Colonial currencies form a crucial part in international currency regimes since the late nineteenth century. After World War I the so-called “German rupee” collapsed due to problems with the supply of cash and the functioning of a local note-issuing bank. But it was not until the mid-1920s that British Mandate authorities definitely introduced a new currency. Moreover, the bank’s Berlin headquarters remained in place until 1931. A series of “currency transitions” took place: from the local commodity currencies, which were much more widespread in Tanzanian societies, to colonial coinage, from coinage to banknotes and the so-called “interim notes” of the war period, and from German to British colonial currency.

Max Trecker (Leipzig)
Monetary Crisis and Stabilisation in Hungary (1918–1927)

After the Treaty of Trianon, the former Kingdom of Hungary lost a large part of a closely intertwined economic area. While ostensibly accepting the peace provisions, the Horthy government did not abandon the goal of territorial revision. This adherence to foreign policy expansionist can be traced very well in the monetary policy. Hungary suffered from hyperinflation early on. However, a serious stabilization of the currency only took place with the introduction of the Pengő on 1 January 1927. The currency reform was a clear sign that the political forces around Horthy wanted to pursue a more moderate course internally and externally against the background of European stabilization in the mid-1920s.

Thea Don-Siemion (Cambridge)
The Currency as a Weapon of War: The Polish Hyperinflation of 1918-1924 and the Difficulties of Peacemaking in Central Europe

Between 1918 and 1924, the value of the Polish currency fell by a much larger factor than the currencies of concurrent hyperinflations in Austria and Hungary. Interestingly, apart from the problems of creating a new state apparatus and the reconstructing an economy, there existed an overriding source of the inflationary dynamics: the unstable international environment and the consequent position of war in which the re-established country found itself in with many of its neighbors.

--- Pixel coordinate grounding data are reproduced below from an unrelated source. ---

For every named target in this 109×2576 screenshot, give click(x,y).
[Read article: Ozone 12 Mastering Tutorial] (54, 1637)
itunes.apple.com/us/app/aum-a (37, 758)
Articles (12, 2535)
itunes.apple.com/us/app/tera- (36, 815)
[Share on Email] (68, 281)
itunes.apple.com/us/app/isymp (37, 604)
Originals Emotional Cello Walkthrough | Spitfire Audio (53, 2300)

Poland’s hyperinflation was not a single, continuous event, but rather a series of periods of rapid price growth separated by long pauses, the timing of which was intimately linked to Poland’s geopolitical engagements with its neighbors.

Johannes Gleixner (München)
The Successful Failure of Deflationary Politics in Czechoslovakia

The one country that seemed to make it out of the economic crisis in the aftermath of the World War rather unscathed was new-found Czechoslovakia. The new state was remarkably successful in establishing a new and stable currency, the Czechoslovak crown. Among other factors, this is usually attributed to a program of deflationary politics that entered partly uncharted territory of economic theory. On closer examination, however, the question arises, whether these measures really played a crucial role. Instead, it could be argued that their effects were rather due to the timing of monetary policy than their actual content, when examining the interlocking monetary policies of Central Europe as a whole.